» Task requirements:
Show every line of the material below that contains the string "pyautogui", matching case exactly.

» Records for this exercise:
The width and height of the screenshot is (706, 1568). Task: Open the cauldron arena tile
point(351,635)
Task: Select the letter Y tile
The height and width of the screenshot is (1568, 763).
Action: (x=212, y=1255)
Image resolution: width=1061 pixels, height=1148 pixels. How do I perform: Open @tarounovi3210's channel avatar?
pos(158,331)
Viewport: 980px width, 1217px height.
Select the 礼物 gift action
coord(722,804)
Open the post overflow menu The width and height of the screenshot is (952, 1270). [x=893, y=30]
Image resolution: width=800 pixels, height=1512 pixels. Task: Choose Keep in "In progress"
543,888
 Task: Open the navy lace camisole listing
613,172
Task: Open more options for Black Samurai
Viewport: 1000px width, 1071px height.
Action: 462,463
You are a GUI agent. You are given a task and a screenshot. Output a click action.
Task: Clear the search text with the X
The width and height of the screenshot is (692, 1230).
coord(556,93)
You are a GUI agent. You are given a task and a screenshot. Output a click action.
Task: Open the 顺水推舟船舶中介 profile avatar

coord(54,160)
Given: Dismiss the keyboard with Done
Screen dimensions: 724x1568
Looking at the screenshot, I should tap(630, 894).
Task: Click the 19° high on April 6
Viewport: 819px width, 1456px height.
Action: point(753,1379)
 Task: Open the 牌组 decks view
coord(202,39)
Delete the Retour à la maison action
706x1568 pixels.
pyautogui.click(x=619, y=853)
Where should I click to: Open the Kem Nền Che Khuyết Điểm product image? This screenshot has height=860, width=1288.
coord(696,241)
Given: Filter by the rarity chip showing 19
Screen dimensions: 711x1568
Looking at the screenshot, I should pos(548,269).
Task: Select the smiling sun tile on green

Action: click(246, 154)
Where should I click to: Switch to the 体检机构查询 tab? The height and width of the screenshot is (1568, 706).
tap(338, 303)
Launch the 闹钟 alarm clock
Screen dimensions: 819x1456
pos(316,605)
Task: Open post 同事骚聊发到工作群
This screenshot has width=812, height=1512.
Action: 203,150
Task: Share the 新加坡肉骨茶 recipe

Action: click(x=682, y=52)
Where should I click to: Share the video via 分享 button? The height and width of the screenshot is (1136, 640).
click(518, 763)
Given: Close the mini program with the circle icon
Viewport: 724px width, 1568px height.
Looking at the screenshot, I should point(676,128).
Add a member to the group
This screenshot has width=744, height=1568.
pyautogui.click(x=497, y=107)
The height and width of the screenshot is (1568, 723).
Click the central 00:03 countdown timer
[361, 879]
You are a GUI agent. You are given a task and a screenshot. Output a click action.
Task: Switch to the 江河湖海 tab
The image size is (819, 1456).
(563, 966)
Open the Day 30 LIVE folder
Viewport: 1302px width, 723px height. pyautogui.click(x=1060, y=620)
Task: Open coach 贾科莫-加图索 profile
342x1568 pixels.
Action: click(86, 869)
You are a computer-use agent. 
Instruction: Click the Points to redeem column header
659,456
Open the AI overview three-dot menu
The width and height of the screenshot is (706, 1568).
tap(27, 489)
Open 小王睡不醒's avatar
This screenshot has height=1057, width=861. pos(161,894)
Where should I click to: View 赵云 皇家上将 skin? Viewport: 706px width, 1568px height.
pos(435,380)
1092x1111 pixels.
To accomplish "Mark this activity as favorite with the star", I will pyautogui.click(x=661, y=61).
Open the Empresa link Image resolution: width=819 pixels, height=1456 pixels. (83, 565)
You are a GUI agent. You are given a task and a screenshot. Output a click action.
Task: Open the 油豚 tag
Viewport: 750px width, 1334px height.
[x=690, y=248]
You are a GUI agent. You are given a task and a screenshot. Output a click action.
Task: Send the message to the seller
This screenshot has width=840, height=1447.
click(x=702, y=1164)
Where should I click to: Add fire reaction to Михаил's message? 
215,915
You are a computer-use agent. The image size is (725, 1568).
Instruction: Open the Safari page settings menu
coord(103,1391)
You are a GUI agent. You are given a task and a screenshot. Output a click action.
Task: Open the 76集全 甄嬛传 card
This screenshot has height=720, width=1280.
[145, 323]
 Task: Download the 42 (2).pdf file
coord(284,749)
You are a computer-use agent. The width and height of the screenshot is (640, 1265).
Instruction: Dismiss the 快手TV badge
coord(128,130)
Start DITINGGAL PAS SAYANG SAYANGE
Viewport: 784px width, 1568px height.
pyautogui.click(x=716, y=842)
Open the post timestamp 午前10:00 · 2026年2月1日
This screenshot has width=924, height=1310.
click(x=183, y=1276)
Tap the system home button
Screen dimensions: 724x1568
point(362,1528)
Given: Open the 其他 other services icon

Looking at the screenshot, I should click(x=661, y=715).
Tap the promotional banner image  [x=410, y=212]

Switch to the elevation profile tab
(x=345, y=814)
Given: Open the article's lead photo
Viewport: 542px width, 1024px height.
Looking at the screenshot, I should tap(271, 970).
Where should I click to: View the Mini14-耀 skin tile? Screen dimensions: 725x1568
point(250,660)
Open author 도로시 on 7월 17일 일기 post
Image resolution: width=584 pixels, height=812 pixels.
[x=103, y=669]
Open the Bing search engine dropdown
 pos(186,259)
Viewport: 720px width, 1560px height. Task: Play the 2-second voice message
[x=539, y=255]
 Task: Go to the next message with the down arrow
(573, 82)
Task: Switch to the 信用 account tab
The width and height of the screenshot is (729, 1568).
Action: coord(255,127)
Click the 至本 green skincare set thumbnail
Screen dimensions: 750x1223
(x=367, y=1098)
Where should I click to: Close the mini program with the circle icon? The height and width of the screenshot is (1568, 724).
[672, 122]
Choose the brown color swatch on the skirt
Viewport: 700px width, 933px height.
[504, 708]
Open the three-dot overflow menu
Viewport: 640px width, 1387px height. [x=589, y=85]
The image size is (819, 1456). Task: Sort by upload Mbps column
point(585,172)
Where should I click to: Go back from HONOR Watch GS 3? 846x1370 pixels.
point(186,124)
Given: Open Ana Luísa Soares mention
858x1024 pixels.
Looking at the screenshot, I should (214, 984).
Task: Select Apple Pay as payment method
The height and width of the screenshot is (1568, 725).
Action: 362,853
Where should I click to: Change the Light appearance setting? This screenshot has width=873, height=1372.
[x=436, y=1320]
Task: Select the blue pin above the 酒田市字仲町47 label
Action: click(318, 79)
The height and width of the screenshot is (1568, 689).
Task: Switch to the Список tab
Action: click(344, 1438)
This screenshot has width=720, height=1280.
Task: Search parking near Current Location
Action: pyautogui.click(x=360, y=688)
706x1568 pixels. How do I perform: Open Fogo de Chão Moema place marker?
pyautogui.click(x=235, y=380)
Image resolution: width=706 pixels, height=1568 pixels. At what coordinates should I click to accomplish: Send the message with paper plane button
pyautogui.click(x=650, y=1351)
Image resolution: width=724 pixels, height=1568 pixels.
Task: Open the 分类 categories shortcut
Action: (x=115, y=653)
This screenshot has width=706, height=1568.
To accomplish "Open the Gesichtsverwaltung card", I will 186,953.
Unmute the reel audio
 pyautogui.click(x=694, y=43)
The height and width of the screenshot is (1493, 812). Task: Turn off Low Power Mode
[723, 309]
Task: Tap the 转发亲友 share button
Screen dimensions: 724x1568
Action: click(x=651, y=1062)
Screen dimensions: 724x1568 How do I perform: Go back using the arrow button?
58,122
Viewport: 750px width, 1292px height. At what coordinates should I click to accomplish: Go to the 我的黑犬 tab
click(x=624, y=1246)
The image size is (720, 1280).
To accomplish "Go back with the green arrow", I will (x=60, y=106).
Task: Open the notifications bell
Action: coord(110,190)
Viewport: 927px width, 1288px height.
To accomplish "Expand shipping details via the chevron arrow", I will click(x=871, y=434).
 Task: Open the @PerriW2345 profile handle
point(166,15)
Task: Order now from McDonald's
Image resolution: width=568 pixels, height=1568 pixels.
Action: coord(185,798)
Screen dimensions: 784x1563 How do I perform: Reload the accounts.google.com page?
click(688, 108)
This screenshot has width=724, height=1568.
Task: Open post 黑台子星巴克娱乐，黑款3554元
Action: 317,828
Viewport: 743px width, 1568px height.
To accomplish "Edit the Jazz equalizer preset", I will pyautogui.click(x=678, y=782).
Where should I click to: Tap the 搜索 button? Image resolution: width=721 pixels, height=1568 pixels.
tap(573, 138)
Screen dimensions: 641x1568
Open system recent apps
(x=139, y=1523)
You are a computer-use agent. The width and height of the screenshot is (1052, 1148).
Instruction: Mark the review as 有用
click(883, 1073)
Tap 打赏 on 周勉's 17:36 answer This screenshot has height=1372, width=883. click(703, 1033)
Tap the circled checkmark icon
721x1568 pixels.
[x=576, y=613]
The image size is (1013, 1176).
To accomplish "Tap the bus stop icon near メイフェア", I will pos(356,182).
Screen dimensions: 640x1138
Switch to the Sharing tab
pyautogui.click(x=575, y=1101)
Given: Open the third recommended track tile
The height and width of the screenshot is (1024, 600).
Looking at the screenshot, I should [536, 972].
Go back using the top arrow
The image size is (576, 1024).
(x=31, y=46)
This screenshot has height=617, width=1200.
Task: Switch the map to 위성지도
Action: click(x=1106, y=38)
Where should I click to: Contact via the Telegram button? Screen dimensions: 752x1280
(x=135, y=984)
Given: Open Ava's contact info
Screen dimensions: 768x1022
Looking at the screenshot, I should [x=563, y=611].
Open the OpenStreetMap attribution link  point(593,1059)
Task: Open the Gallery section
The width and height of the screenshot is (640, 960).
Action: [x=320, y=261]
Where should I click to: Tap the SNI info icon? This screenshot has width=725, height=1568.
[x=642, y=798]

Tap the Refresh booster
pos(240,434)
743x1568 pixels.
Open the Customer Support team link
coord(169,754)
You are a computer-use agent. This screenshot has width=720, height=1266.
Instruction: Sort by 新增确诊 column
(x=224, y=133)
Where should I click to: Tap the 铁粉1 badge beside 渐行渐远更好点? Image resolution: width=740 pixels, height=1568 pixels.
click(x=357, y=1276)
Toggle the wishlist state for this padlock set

» Expected answer:
pyautogui.click(x=619, y=853)
pyautogui.click(x=497, y=107)
Viewport: 1302px width, 723px height. pyautogui.click(x=1060, y=620)
To accomplish "Mark this activity as favorite with the star", I will pyautogui.click(x=661, y=61).
pyautogui.click(x=716, y=842)
Action: pyautogui.click(x=360, y=688)
pyautogui.click(x=235, y=380)
pyautogui.click(x=650, y=1351)
 pyautogui.click(x=694, y=43)
To accomplish "Edit the Jazz equalizer preset", I will pyautogui.click(x=678, y=782).
pyautogui.click(x=575, y=1101)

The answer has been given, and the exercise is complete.